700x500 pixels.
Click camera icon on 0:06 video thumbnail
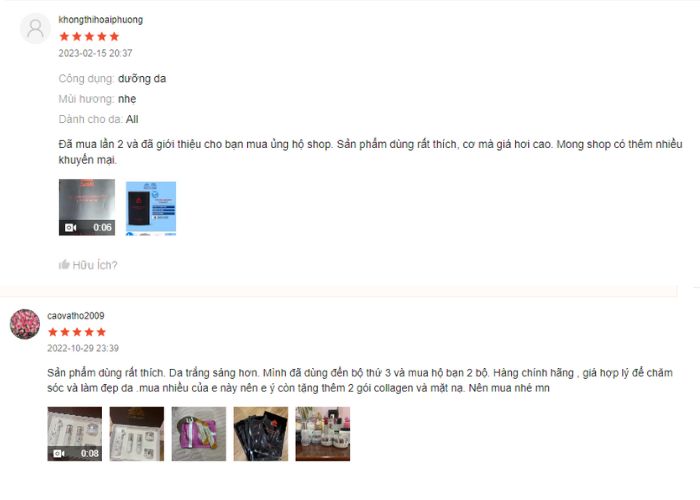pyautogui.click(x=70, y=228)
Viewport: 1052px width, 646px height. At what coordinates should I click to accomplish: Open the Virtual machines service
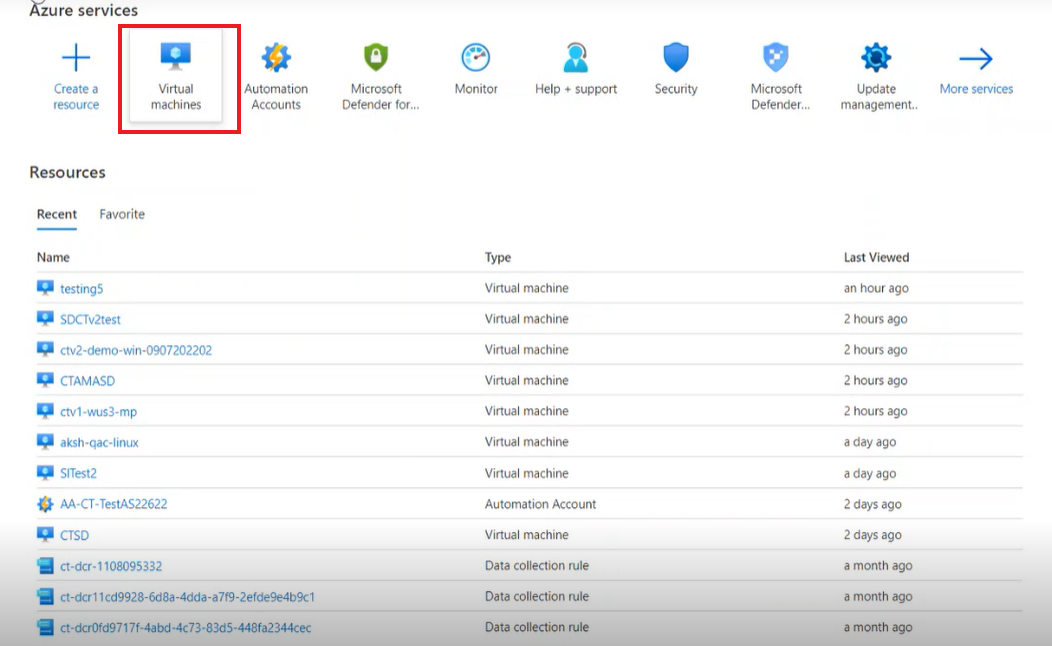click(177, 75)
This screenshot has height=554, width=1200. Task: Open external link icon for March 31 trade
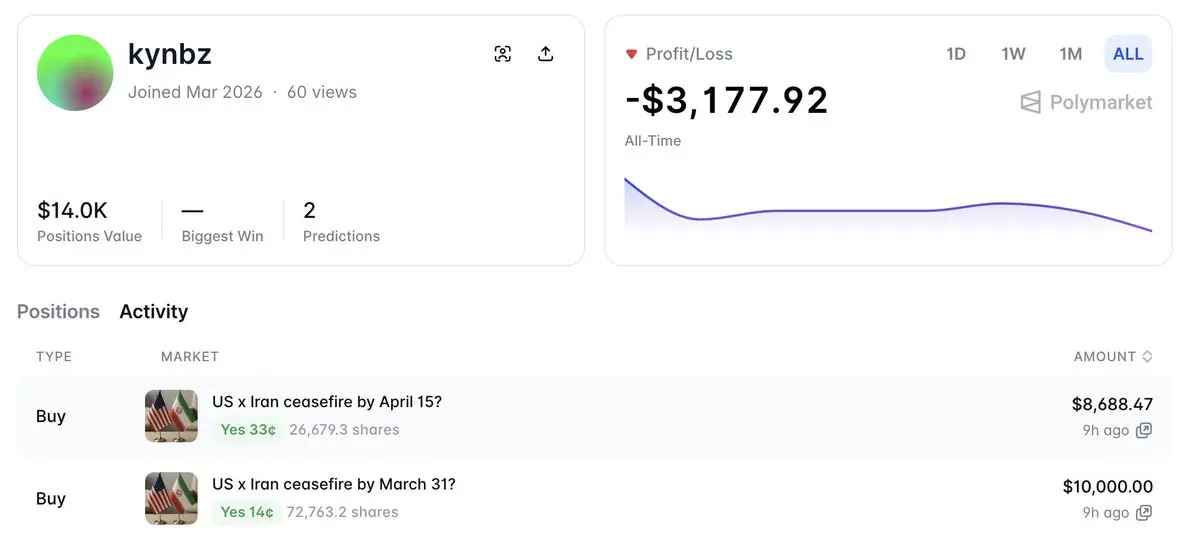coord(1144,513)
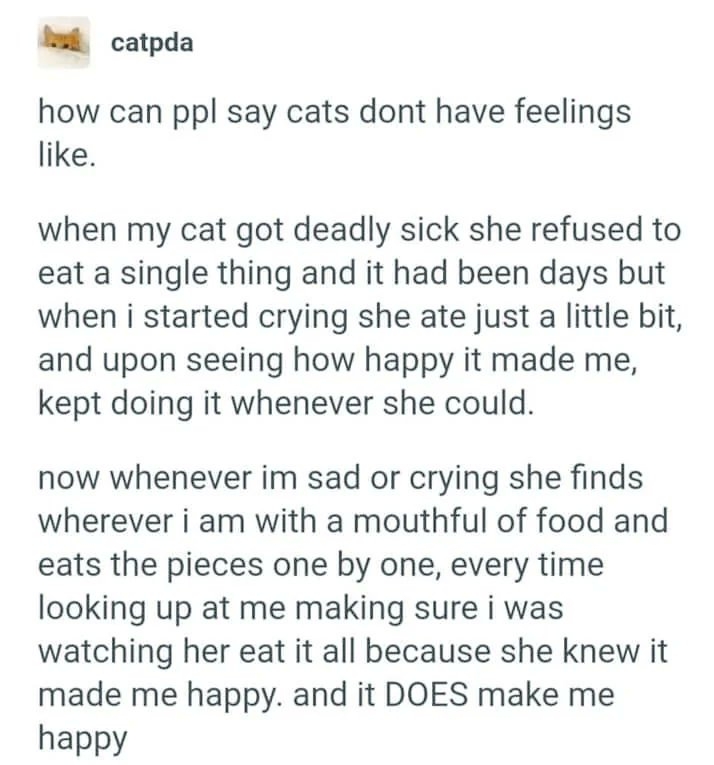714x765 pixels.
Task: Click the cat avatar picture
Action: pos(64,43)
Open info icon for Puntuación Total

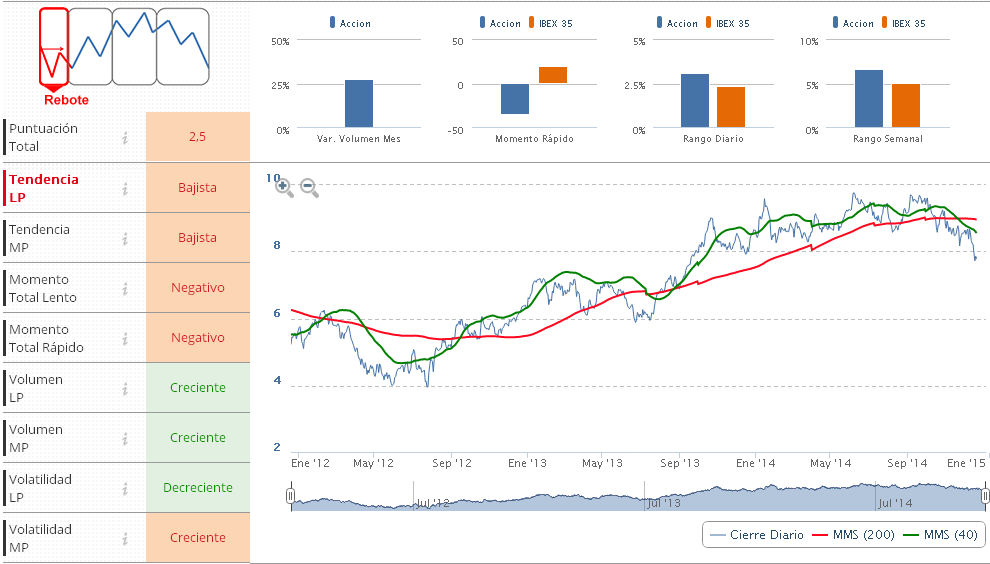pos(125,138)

**WHAT IS REQUIRED**
In the copy, no pictures are to appear; write out exactly the lines from the one containing "This screenshot has" through the end of the listing above and no further lines.

**SOLUTION TO THIS TASK**
This screenshot has height=554, width=1200. Task: Open external link icon for March 31 trade
coord(1144,513)
714x765 pixels.
Task: Click the cat avatar picture
Action: pos(64,43)
Open info icon for Puntuación Total

pos(125,138)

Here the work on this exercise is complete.